• Pixel coordinate grounding data:
_ _ _
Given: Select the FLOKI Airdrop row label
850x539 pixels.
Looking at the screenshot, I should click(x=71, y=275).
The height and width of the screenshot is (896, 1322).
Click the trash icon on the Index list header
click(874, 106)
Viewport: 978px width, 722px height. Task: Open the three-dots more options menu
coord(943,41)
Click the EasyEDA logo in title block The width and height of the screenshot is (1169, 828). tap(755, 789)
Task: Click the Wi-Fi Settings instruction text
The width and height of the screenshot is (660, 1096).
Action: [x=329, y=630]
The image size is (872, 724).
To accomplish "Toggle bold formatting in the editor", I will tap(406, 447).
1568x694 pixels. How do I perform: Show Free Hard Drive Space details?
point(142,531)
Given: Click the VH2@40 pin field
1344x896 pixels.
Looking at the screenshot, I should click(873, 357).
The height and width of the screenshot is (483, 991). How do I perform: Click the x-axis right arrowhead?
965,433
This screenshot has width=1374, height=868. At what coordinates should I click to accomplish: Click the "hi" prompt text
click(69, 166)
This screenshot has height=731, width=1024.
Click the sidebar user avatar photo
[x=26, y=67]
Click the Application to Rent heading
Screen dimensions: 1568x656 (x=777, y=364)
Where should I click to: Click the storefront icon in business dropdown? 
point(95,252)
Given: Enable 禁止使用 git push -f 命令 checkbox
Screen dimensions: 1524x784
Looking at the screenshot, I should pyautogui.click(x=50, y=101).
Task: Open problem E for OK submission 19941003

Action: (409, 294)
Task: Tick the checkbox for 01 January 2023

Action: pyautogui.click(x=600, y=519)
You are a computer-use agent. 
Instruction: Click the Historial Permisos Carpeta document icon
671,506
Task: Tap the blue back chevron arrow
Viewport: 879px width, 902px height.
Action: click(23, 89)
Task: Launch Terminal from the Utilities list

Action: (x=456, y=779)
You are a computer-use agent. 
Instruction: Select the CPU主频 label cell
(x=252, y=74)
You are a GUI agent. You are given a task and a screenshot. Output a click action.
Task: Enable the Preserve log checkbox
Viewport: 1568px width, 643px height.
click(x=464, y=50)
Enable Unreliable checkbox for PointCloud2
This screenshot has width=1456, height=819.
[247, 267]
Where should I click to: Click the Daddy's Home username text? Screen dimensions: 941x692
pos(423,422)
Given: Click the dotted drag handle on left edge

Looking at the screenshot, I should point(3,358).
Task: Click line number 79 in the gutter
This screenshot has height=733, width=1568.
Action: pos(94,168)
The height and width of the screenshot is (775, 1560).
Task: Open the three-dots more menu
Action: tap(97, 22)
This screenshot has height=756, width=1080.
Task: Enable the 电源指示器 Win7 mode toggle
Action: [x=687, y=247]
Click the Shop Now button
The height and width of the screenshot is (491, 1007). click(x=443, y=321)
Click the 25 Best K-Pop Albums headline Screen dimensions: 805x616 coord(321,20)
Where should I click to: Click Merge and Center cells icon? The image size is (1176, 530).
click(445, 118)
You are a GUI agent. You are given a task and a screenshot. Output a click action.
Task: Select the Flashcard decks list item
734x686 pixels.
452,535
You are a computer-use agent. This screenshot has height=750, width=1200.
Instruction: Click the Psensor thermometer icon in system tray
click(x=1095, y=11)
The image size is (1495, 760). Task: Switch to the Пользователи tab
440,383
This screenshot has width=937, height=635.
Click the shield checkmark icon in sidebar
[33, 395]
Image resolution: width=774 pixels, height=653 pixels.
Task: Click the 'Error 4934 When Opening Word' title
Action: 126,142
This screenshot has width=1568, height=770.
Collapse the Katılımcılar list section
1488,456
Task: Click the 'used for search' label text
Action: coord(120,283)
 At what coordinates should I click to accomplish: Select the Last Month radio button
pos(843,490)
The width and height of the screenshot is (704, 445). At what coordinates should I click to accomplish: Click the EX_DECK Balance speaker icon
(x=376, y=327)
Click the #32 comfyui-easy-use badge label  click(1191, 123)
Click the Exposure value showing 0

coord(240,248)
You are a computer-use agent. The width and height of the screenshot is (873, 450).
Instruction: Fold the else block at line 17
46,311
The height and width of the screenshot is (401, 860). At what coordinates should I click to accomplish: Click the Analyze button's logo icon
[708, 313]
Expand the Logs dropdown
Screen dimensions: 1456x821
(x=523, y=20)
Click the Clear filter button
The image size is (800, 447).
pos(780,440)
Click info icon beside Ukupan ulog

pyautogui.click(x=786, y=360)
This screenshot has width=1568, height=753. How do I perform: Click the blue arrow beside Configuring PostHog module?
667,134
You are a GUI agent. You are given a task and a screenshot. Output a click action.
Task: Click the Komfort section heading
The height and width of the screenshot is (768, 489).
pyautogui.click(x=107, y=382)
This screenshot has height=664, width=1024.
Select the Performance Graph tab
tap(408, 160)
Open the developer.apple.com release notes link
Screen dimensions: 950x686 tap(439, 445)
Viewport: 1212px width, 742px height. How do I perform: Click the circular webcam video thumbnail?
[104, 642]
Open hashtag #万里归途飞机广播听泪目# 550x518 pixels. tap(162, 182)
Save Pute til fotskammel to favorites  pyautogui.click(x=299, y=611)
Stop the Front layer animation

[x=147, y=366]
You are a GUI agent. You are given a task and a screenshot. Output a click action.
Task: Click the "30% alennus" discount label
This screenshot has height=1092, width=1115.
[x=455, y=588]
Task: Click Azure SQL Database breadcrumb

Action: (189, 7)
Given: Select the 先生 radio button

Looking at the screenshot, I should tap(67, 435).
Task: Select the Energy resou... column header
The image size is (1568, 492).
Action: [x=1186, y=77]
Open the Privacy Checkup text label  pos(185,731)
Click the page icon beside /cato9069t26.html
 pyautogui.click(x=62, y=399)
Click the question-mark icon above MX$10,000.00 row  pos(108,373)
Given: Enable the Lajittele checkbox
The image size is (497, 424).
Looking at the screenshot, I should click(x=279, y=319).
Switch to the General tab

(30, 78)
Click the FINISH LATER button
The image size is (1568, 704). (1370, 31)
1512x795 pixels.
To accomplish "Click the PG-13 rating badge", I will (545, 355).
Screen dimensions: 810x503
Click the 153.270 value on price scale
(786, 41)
_ _ _
• Your objective:
Retype all of the lines shown above, keeping each one exact.

• Exercise result:
Given: Select the FLOKI Airdrop row label
850x539 pixels.
Looking at the screenshot, I should click(x=71, y=275).
The height and width of the screenshot is (896, 1322).
Click the trash icon on the Index list header
click(874, 106)
Viewport: 978px width, 722px height. Task: Open the three-dots more options menu
coord(943,41)
Click the EasyEDA logo in title block The width and height of the screenshot is (1169, 828). tap(755, 789)
Task: Click the Wi-Fi Settings instruction text
The width and height of the screenshot is (660, 1096).
Action: [x=329, y=630]
The image size is (872, 724).
To accomplish "Toggle bold formatting in the editor", I will tap(406, 447).
1568x694 pixels. How do I perform: Show Free Hard Drive Space details?
point(142,531)
Given: Click the VH2@40 pin field
1344x896 pixels.
Looking at the screenshot, I should click(873, 357).
The height and width of the screenshot is (483, 991). How do I perform: Click the x-axis right arrowhead?
965,433
This screenshot has width=1374, height=868. At what coordinates should I click to accomplish: Click the "hi" prompt text
click(69, 166)
This screenshot has height=731, width=1024.
Click the sidebar user avatar photo
[x=26, y=67]
Click the Application to Rent heading
Screen dimensions: 1568x656 (x=777, y=364)
Where should I click to: Click the storefront icon in business dropdown? 
point(95,252)
Given: Enable 禁止使用 git push -f 命令 checkbox
Screen dimensions: 1524x784
Looking at the screenshot, I should pyautogui.click(x=50, y=101).
Task: Open problem E for OK submission 19941003

Action: (409, 294)
Task: Tick the checkbox for 01 January 2023

Action: pyautogui.click(x=600, y=519)
You are a computer-use agent. 
Instruction: Click the Historial Permisos Carpeta document icon
671,506
Task: Tap the blue back chevron arrow
Viewport: 879px width, 902px height.
Action: click(23, 89)
Task: Launch Terminal from the Utilities list

Action: (x=456, y=779)
You are a computer-use agent. 
Instruction: Select the CPU主频 label cell
(x=252, y=74)
You are a GUI agent. You are given a task and a screenshot. Output a click action.
Task: Enable the Preserve log checkbox
Viewport: 1568px width, 643px height.
click(x=464, y=50)
Enable Unreliable checkbox for PointCloud2
This screenshot has width=1456, height=819.
[247, 267]
Where should I click to: Click the Daddy's Home username text? Screen dimensions: 941x692
pos(423,422)
Given: Click the dotted drag handle on left edge

Looking at the screenshot, I should point(3,358).
Task: Click line number 79 in the gutter
This screenshot has height=733, width=1568.
Action: pos(94,168)
The height and width of the screenshot is (775, 1560).
Task: Open the three-dots more menu
Action: tap(97, 22)
This screenshot has height=756, width=1080.
Task: Enable the 电源指示器 Win7 mode toggle
Action: [x=687, y=247]
Click the Shop Now button
The height and width of the screenshot is (491, 1007). click(x=443, y=321)
Click the 25 Best K-Pop Albums headline Screen dimensions: 805x616 coord(321,20)
Where should I click to: Click Merge and Center cells icon? The image size is (1176, 530).
click(445, 118)
You are a GUI agent. You are given a task and a screenshot. Output a click action.
Task: Select the Flashcard decks list item
734x686 pixels.
452,535
You are a computer-use agent. This screenshot has height=750, width=1200.
Instruction: Click the Psensor thermometer icon in system tray
click(x=1095, y=11)
The image size is (1495, 760). Task: Switch to the Пользователи tab
440,383
This screenshot has width=937, height=635.
Click the shield checkmark icon in sidebar
[33, 395]
Image resolution: width=774 pixels, height=653 pixels.
Task: Click the 'Error 4934 When Opening Word' title
Action: 126,142
This screenshot has width=1568, height=770.
Collapse the Katılımcılar list section
1488,456
Task: Click the 'used for search' label text
Action: coord(120,283)
 At what coordinates should I click to accomplish: Select the Last Month radio button
pos(843,490)
The width and height of the screenshot is (704, 445). At what coordinates should I click to accomplish: Click the EX_DECK Balance speaker icon
(x=376, y=327)
Click the #32 comfyui-easy-use badge label  click(1191, 123)
Click the Exposure value showing 0

coord(240,248)
You are a computer-use agent. The width and height of the screenshot is (873, 450).
Instruction: Fold the else block at line 17
46,311
The height and width of the screenshot is (401, 860). At what coordinates should I click to accomplish: Click the Analyze button's logo icon
[708, 313]
Expand the Logs dropdown
Screen dimensions: 1456x821
(x=523, y=20)
Click the Clear filter button
The image size is (800, 447).
pos(780,440)
Click info icon beside Ukupan ulog

pyautogui.click(x=786, y=360)
This screenshot has width=1568, height=753. How do I perform: Click the blue arrow beside Configuring PostHog module?
667,134
You are a GUI agent. You are given a task and a screenshot. Output a click action.
Task: Click the Komfort section heading
The height and width of the screenshot is (768, 489).
pyautogui.click(x=107, y=382)
This screenshot has height=664, width=1024.
Select the Performance Graph tab
tap(408, 160)
Open the developer.apple.com release notes link
Screen dimensions: 950x686 tap(439, 445)
Viewport: 1212px width, 742px height. How do I perform: Click the circular webcam video thumbnail?
[104, 642]
Open hashtag #万里归途飞机广播听泪目# 550x518 pixels. tap(162, 182)
Save Pute til fotskammel to favorites  pyautogui.click(x=299, y=611)
Stop the Front layer animation

[x=147, y=366]
You are a GUI agent. You are given a task and a screenshot. Output a click action.
Task: Click the "30% alennus" discount label
This screenshot has height=1092, width=1115.
[x=455, y=588]
Task: Click Azure SQL Database breadcrumb

Action: (189, 7)
Given: Select the 先生 radio button

Looking at the screenshot, I should tap(67, 435).
Task: Select the Energy resou... column header
The image size is (1568, 492).
Action: [x=1186, y=77]
Open the Privacy Checkup text label  pos(185,731)
Click the page icon beside /cato9069t26.html
 pyautogui.click(x=62, y=399)
Click the question-mark icon above MX$10,000.00 row  pos(108,373)
Given: Enable the Lajittele checkbox
The image size is (497, 424).
Looking at the screenshot, I should click(x=279, y=319).
Switch to the General tab

(30, 78)
Click the FINISH LATER button
The image size is (1568, 704). (1370, 31)
1512x795 pixels.
To accomplish "Click the PG-13 rating badge", I will (545, 355).
Screen dimensions: 810x503
Click the 153.270 value on price scale
(786, 41)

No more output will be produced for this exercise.